Néanmoins, il serait intéressant de comparer les recettes fiscales aux dépenses engagées par la même administration. C’est cet exercice qui permettrait de répondre tout au moins partiellement aux questions afférentes au «coût de gestion de l’Etat».

Pour un dirham d’impôt recouvré, combien l’Etat dépense-t-il?
En 2015, la DGI a pu recouvrer presque 127 milliards de dirhams, soit une progression de 5% par rapport à 2014. Pour assurer la collecte de cette jolie somme qui constitue 64,5% du total des recettes fiscales et 56,9% des recettes ordinaires, la DGI a dû dépenser 143 millions de dirhams (quote-part DGI du budget de fonctionnement, budget d’investissement et compte spécial du Trésor), auxquels s’ajoutent les dépenses afférentes aux salaires, primes, indemnités de déplacement.., soit un total estimé à 1,3 milliard de dirhams.
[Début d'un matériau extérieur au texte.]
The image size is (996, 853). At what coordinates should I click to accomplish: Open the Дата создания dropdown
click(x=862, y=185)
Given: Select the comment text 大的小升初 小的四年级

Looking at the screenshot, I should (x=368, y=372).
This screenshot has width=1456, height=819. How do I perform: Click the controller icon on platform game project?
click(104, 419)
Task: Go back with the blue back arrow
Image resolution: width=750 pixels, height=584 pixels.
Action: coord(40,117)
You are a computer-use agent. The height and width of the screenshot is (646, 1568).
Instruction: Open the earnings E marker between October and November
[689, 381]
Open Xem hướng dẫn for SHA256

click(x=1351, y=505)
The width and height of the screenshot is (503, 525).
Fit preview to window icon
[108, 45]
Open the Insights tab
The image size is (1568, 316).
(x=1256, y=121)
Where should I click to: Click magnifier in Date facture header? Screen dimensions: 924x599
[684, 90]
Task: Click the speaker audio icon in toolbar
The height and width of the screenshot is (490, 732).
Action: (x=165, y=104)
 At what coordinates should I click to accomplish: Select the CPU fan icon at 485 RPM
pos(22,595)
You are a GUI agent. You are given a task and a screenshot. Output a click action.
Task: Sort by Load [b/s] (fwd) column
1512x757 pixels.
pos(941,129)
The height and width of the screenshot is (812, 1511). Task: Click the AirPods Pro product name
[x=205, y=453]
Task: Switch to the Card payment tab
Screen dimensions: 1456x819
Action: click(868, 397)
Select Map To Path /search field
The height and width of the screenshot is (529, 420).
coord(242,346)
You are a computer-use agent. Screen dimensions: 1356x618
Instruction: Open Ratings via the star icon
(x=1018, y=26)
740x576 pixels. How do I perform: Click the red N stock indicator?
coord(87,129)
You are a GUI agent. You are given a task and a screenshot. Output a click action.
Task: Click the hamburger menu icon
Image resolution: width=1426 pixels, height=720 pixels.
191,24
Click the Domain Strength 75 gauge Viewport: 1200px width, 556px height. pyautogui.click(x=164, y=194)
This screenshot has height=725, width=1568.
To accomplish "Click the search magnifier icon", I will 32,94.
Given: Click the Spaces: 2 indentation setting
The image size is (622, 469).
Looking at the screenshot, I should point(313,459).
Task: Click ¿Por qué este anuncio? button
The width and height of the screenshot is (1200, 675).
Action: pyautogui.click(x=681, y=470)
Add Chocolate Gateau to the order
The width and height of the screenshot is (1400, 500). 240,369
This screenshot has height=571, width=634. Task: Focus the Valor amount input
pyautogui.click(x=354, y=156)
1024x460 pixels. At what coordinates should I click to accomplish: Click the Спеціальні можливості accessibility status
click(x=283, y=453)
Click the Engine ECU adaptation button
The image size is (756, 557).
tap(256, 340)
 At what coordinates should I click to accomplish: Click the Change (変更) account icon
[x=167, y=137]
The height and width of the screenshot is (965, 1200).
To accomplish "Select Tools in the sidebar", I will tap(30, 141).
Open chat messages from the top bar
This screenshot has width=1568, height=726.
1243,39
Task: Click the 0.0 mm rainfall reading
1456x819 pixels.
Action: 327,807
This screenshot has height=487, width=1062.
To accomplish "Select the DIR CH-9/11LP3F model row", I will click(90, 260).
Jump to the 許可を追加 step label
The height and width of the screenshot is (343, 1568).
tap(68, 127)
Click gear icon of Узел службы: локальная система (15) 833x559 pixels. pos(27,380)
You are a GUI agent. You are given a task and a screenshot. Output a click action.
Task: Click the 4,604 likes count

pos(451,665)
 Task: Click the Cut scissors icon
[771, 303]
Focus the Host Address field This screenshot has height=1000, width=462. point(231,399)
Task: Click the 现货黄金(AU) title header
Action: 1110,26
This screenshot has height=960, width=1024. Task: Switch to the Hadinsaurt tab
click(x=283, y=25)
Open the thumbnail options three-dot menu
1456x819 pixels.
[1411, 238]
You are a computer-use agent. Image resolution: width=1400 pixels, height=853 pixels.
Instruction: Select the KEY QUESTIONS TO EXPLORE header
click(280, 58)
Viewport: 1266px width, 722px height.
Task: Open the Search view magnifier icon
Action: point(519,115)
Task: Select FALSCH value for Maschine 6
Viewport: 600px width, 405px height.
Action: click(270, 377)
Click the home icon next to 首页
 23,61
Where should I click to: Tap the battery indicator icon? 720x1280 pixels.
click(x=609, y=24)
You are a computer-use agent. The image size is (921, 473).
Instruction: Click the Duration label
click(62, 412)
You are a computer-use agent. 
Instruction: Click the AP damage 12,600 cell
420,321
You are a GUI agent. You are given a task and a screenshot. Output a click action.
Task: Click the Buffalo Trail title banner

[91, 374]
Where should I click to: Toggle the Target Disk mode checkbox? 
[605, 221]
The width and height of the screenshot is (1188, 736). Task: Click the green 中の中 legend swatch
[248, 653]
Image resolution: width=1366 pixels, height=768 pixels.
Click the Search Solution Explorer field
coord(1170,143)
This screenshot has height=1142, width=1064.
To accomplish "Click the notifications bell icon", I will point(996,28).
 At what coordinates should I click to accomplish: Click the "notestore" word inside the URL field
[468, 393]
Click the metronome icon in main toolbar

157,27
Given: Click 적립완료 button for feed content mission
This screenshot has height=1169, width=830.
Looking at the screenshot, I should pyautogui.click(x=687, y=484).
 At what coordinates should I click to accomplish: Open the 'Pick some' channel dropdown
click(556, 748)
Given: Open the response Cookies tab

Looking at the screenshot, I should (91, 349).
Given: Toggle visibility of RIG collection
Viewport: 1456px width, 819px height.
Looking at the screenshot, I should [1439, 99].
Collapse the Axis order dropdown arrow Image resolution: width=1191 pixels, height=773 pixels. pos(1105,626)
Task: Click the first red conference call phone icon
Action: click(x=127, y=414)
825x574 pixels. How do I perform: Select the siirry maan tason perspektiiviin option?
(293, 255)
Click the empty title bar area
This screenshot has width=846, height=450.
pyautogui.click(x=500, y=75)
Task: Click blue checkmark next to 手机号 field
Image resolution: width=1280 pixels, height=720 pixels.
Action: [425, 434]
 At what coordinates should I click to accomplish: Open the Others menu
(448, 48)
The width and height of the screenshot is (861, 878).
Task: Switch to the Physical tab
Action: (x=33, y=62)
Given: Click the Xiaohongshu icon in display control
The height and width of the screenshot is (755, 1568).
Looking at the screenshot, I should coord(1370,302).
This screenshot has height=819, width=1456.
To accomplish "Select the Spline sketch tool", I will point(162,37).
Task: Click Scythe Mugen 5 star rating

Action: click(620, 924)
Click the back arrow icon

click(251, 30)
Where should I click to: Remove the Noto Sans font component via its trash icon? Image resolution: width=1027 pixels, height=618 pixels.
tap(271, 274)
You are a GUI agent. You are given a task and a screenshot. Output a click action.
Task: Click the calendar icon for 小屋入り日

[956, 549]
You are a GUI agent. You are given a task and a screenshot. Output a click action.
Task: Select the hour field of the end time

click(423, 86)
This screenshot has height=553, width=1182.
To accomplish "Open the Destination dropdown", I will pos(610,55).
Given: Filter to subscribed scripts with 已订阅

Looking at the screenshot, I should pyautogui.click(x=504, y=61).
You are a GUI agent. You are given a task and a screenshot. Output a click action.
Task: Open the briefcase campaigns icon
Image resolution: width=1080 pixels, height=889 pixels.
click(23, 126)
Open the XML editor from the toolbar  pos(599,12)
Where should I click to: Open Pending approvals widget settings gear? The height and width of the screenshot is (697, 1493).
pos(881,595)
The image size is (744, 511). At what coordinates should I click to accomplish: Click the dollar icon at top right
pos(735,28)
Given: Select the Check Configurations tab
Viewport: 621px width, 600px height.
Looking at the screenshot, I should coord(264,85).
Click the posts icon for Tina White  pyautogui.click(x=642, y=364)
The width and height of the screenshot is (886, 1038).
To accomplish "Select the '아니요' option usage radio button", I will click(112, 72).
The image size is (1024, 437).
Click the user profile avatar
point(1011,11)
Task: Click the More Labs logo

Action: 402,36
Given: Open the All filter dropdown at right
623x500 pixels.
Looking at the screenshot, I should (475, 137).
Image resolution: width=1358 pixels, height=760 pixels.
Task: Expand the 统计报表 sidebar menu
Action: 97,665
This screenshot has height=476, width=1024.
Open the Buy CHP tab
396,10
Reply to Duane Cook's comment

Ces dépenses représentent 1,02% du total des recettes fiscales recouvrées par la DGI (1,3/127). Cela veut dire que, pour 100 dirhams d’impôt recouvré, la DGI a dû dépenser presque 1,04 dirham. Pour chaque agent du fisc, la DGI dépense en moyenne 269.000 dirhams par an, 22.416 dhs par mois et 747 dirhams par jour (Salaires + primes + indemnités + bureautique + charges communes + matériel informatique….). Chaque cadre rapporte en moyenne, en recettes fiscales, 25.760.650 dirhams par an, 2.146.720 dhs par mois ou 71.557 dhs par jour. Nous sommes donc proches du coût de 1 dirham par 100 dirhams d’impôt recouvré.
Bien sûr, l’effort fourni est différent selon qu’il s’agit d’un recouvrement spontané (un peu comme la pluie) ou d’un recouvrement forcé (un peu comme l’irrigation). De même, il y a lieu de faire la distinction entre des impôts régulièrement/normalement versés et ceux recouvrés suite à contrôle fiscal ou à contentieux (accouchement naturel ou accouchement à la césarienne).
Par ailleurs, dans les 127 milliards de dhs, ne figurent pas les recettes des impôts locaux cogérés par la DGI et la TGR au profit des collectivités locales et dont la gestion mobilise pas moins de 30% de l’effectif de la DGI. Sans oublier les 30% de recettes de la TVA transférées aux communes.
Mais la DGI ne fait pas que recouvrer. L’argent entre souvent mais sort parfois. La DGI « dépense » directement et indirectement. Directement, sous forme de remboursement et de restitution de la TVA, de l’IS et de l’IR. En 2015, elle a dû débourser une somme totale de 6.283 millions de dhs. Ce qui a permis, surtout aux entreprises bénéficiaires du remboursement de la TVA, de disposer d’une source d’autofinancement non négligeable. Le remboursement de la TVA sera d’ailleurs appelé à connaître une hausse importante, compte tenu des nouvelles dispositions introduites par la Loi de finances 2016, en faveur des entreprises qui procèdent à des investissements.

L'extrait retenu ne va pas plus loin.